Certo, avevo il lavoro (da remoto non finisce mai), la ginnastica, una pila di libri da leggere e un fidanzato da stropicciare. Ma 24 ore erano comunque lunghissime. Quindi, per rendere il lockdown meno allucinante ho deciso di mettermi ai fornelli e di portare in tavola primi, secondi, contorni e dolci preparati con le mie sante manine.

Tutto questo, però, era per me un’assoluta novità. Quando ero ragazzina, infatti, del cibo se ne occupava la mamma. Nelle mie cene da single ho ingurgitato solo tonno e maionese, cereali con latte e Ovomaltina e pane e Nutella (per fortuna i pranzi in mensa fornivano al mio organismo qualche straccio di verdura). E poi, ho avuto la bella idea di sposarmi con un uomo talmente bravo a cucinare che avrebbe dovuto lavorare in un ristorante.

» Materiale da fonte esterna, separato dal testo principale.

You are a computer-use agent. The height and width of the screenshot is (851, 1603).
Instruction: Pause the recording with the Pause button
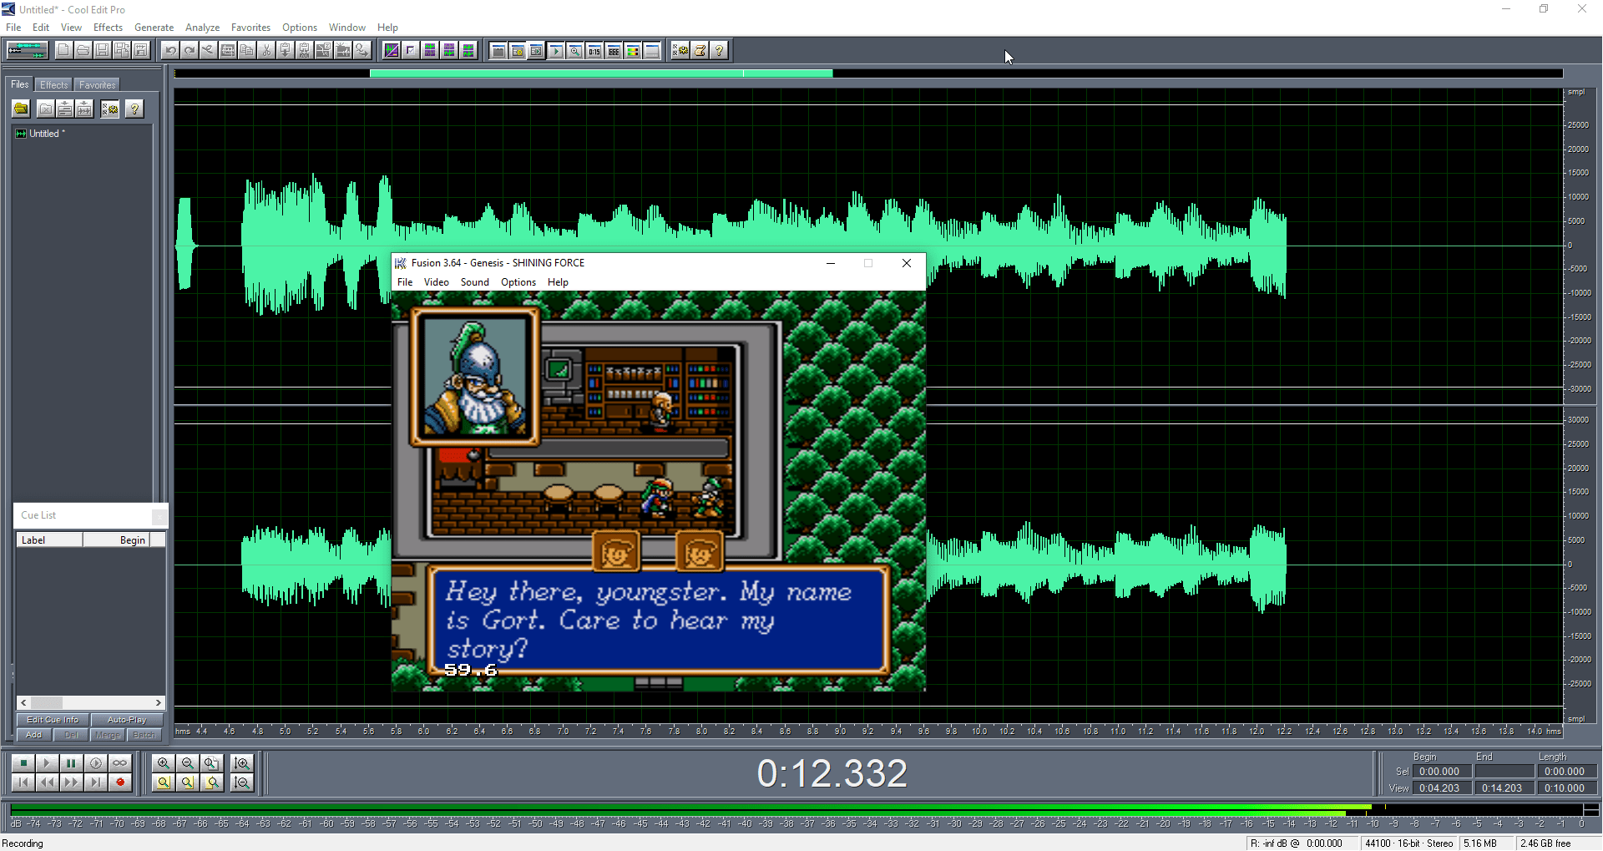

Morale, per anni e anni ho svangato ogni impegno con le pentole sul fuoco. Perciò, quando mi sono messa di buzzo buono ho dovuto affrontare il primo appuntamento con un sito di ricette, che si è rivelato oltre il tragico vista la mia totale refrattarietà all’online.

Sì, perché agitatissima con lo smartphone in una mano e il mestolo dall’altra, continuavo a perdere la pagina scelta. E a ritrovarmi con tutto l’occorrente per le lasagne al forno ma, sotto agli occhi, le istruzioni per il brasato. Un disastro dal quale sono uscita con una tattica al limite del geniale: abbandonare il web e affidarmi all’istinto. Quindi, ho rinnegato le indicazioni per dosi e tempi di cottura consigliati sui vari blog e ho dato spazio alla fantasia.

Ve lo racconto perché sul numero di Confidenze in edicola adesso c’è un articolo, Dove il pane è di casa, che parla di una delle più grandi tradizioni tra l’Abruzzo e il Lazio, tramandata da madre in figlia. Le quali, generazione dopo generazione, impastano con passione, senza mai guardare ricette né timer.

Caspita, come me! Che tiro fuori dal frigo quello che c’è, invento assemblaggi, cuocio a casaccio e servo incrociando le dita.

La strategia non sempre dà risultati da chef stellato, ma neppure pessimi. E siccome, ripeto, la cucina non è mai stato il mio punto forte, mi sono spesso chiesta come qualche temerario a volte possa addirittura chiedermi il bis.

Le risposte credo siano più di una. La prima: noi italiani abbiamo la cucina nel sangue e una quantità di ingredienti talmente buoni a disposizione che giochiamo facile. La seconda: chi, come me, mette il cibo nella top-ten dei motivi per cui vale la pena stare al mondo, è dotato davvero di una sorta di istinto che lo porta a scolare la pasta al momento giusto e a condirla con intingoli improbabili ma mica male. La terza: se in ogni cosa che fai metti una minima di passione, tutto può dare grande soddisfazione.

Ebbene, nel mio caso la passione per la cucina oggi c’è (se me l’avessero detto a febbraio 2020 mi sarei fatta una sonora risata). Però, non mi difende dal panico se ho ospiti a cena.

Quando succede, per fare la spesa impiego un’eternità perché metto e tolgo la roba dal carrello in preda all’indecisione sul menù. E poi, a casa, vengo colta da una valanga di dubbi su come verranno i miei manicaretti.

Ma quando l’ansia rasenta il patologico, mi fermo un attimo e penso che se il cibo sarà immangiabile posso sempre proporre agli amici un piatto di tonno e maionese, una tazza di cereali con latte e Ovomaltina o una fetta di pane e Nutella. Sicura di mandarli via felici, con il palato in solluchero.